[Stored items]
_ _ _

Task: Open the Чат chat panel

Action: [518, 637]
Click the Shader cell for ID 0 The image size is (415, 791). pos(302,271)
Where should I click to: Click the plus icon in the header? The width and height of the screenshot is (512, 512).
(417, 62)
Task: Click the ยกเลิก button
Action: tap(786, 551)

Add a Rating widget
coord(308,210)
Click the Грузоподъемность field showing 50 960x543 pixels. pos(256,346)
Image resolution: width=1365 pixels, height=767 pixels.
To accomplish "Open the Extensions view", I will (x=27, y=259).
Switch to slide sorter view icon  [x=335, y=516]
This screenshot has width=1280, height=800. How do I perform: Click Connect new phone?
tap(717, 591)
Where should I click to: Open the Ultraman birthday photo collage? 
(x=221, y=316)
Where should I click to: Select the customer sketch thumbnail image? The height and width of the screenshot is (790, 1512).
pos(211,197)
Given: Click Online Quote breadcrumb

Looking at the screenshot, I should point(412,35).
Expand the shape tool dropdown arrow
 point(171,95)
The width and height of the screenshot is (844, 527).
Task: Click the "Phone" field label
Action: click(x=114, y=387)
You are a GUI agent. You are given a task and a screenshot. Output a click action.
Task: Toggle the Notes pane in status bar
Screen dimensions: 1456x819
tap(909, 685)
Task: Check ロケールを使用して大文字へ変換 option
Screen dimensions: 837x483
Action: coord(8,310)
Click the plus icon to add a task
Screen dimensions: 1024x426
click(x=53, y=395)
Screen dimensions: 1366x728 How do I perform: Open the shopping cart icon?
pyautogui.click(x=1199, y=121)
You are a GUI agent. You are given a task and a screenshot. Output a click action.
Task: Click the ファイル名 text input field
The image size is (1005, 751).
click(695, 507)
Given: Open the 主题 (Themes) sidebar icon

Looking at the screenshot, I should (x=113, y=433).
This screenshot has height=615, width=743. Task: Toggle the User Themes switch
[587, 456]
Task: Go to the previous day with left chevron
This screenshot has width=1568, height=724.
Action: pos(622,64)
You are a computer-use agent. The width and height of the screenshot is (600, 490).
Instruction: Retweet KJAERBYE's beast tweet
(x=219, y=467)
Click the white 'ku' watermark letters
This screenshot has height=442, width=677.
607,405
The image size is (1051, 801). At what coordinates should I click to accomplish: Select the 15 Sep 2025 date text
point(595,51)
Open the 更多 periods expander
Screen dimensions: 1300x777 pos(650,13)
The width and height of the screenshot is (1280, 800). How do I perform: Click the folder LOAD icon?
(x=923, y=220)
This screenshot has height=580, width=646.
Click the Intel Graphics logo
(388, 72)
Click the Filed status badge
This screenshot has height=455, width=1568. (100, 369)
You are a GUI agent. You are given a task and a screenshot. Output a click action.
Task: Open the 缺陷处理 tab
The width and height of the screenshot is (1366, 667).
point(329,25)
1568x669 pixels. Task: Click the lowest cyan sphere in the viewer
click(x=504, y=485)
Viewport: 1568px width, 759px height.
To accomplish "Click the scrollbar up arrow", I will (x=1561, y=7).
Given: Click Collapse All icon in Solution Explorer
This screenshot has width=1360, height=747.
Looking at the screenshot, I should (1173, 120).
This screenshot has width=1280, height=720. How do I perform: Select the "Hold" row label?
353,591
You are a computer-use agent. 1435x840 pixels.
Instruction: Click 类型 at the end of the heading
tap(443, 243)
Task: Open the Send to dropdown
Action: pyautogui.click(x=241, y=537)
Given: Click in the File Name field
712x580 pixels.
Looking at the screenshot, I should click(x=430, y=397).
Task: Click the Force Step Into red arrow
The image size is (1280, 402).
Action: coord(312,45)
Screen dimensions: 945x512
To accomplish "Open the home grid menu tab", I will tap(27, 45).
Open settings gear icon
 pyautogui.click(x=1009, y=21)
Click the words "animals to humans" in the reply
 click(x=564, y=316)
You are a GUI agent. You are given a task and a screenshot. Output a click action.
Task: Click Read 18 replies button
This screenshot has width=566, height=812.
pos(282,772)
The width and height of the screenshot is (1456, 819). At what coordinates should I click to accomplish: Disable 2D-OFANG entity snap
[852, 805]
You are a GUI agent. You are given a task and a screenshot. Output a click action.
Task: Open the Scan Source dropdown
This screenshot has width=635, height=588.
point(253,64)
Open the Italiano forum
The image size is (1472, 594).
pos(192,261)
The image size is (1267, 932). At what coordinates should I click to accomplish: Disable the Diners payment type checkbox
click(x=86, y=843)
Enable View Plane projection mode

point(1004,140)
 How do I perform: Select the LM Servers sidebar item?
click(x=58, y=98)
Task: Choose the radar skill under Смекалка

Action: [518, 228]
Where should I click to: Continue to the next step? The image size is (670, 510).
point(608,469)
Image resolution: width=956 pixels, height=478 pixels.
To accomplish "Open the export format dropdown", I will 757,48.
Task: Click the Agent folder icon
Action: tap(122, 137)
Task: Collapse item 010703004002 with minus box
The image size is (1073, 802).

_ _ _

EXERCISE AIM -
The answer must be every line of the data that contains the word "computer".

RESPONSE -
You are a computer-use agent. The width and height of the screenshot is (600, 490).
You are a computer-use agent. 1435x840 pixels.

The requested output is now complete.